After thoroughly analyzing the outputs of numerous seeds, I have drawn the following key conclusions about the behavior of OHM:
First and foremost, it is important to note that OHM's properties fluctuate over time depending on market conditions. This means that its value and usefulness as a financial instrument can vary significantly depending on the state of the market at a given time.
Another key takeaway from this research is that the smaller the premium on OHM, the more stable it becomes. When the premium is inexistent at all, OHM has limited downside and great store of value properties, making it a particularly good collateral for borrowing against. Additionally, the fact that it can reprice to the upside further enhances its usefulness as collateral.
On the other hand, when the premium is larger, it is generally better to borrow OHM, since the chances of its value going down increase, making repayment cheaper (similar to the concept of shorting).

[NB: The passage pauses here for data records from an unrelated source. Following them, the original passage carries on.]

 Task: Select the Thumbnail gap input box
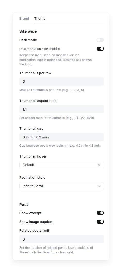62,137
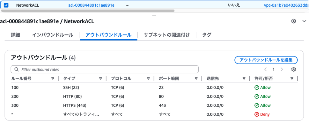309x125 pixels.
Task: Click the detail panel settings gear icon
Action: pos(293,21)
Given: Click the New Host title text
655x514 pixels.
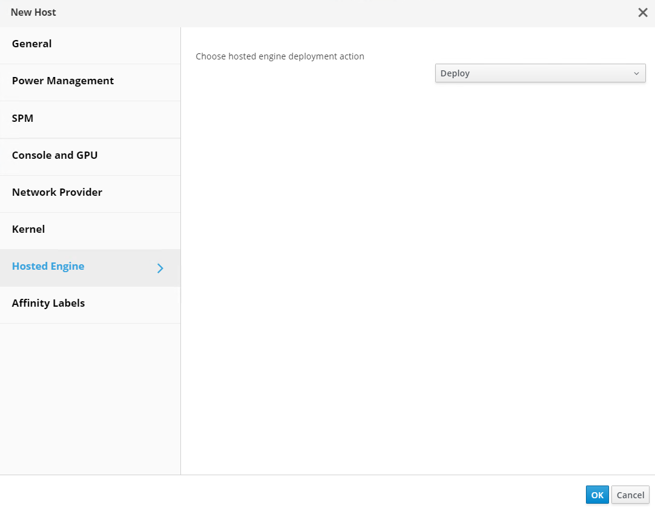Looking at the screenshot, I should 33,12.
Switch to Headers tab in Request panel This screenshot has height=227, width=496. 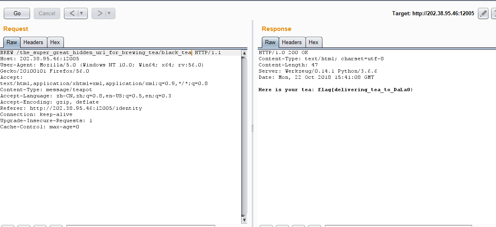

Overall, Olympus appears to be heading towards an interesting direction where it may start to resemble a currency more than just a tech-growth stock. With the implementation of the new mechanics and the added stability it has achieved, OHM has the potential to enter lending markets and maximize growth through supply expansion rather than just price appreciation. This is exemplified by its recent integrations with platforms such as Silo and Fraxlend.
![](https://i.imgur.com/p8f33CK.jpg)
*Just like water, OHM adapts to its environment. It offers different properties according to the market conditions. When trading at (or below) its liquid backing, it becomes a stable and solid asset, similar to ice. In this state, it offers limited downside and a decreasing supply. As premium increases, its properties evolve and it becomes a more volatile asset, like liquid water. Finally, in times of market exuberance, it can even reach its most volatile state, resembling steam.*
In conclusion, the research on the Range Bound Stability system highlights really interesting dynamics and useful properties as a currency and a financial instrument. Its ability to adapt to market conditions, to further stabilize, and to enter lending markets will be key for its future success.